As Gary Taubes describes in his new book Why We Get Fat, psychologists and psychiatrists "took over" obesity in the 1960s (from its pre-war research home in the fields of nutrition, metabolism, endocrinology and genetics) and made it "an eating disorder -- a character defect, but in kinder words..." Even today, it's not hard to find mass market diet books authored by the likes of psychologist "Dr. Phil" McGraw and even the daughter of the founder of cognitive-behavioral therapy, Dr. Judith Beck who provides this approach to obesity: "Train Your Brain to Think Like a Thin Person."

So are psychiatrists and psychologists ready to assert themselves again, formally defining obesity as a brain disorder in the second decade of the 21st century? Apparently not: last May the American Psychiatric Association rejected obesity as a psychiatric diagnosis for inclusion in DSM-5. Dr. Volkow will have to wait perhaps another 10-15 years for the issue to be reconsidered.

In the meantime:

"Obese people, who are already subject to adverse health effects, are additionally victimized by a social stigma predicated on the Hippocratic nostrum that weight can be controlled by 'deciding' to eat less and exercise more. This simplistic notion is at odds with substantial scientific evidence illuminating a precise and powerful biologic system that maintains body weight within a relatively narrow range.
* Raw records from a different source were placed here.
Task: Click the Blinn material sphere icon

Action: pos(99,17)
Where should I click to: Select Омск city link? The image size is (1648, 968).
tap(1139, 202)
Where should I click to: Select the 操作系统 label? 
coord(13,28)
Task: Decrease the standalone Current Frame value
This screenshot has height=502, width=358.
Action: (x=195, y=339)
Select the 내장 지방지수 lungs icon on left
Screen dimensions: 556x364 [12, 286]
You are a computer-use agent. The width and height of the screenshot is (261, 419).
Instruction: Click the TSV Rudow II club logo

Voluntary efforts to reduce weight are resisted by potent compensatory biologic responses. Further progress in understanding and treating obesity will come not from repetition of anachronistic preconceptions but rather from the rigorous scientific approach that has driven advances in so many other areas of medicine." -- Dr. Jeffrey M. Friedman, Howard Hughes Medical Institute and Rockefeller University (discoverer of the "obese gene" encoding the neuroendocrine hormone, leptin)

Lastly, what do you suppose is the addictive substance in food for which there is the most scientific evidence? Sugar.

Note: You may want to suggest to dieting patients who have trouble with typical food journaling that they try PhotoCalorie. It's an iPhone app that lets you take a picture of a meal or snack and enter a short description and it will estimate the calorie and nutritional content and produce daily summaries of the calories and nutrients consumed.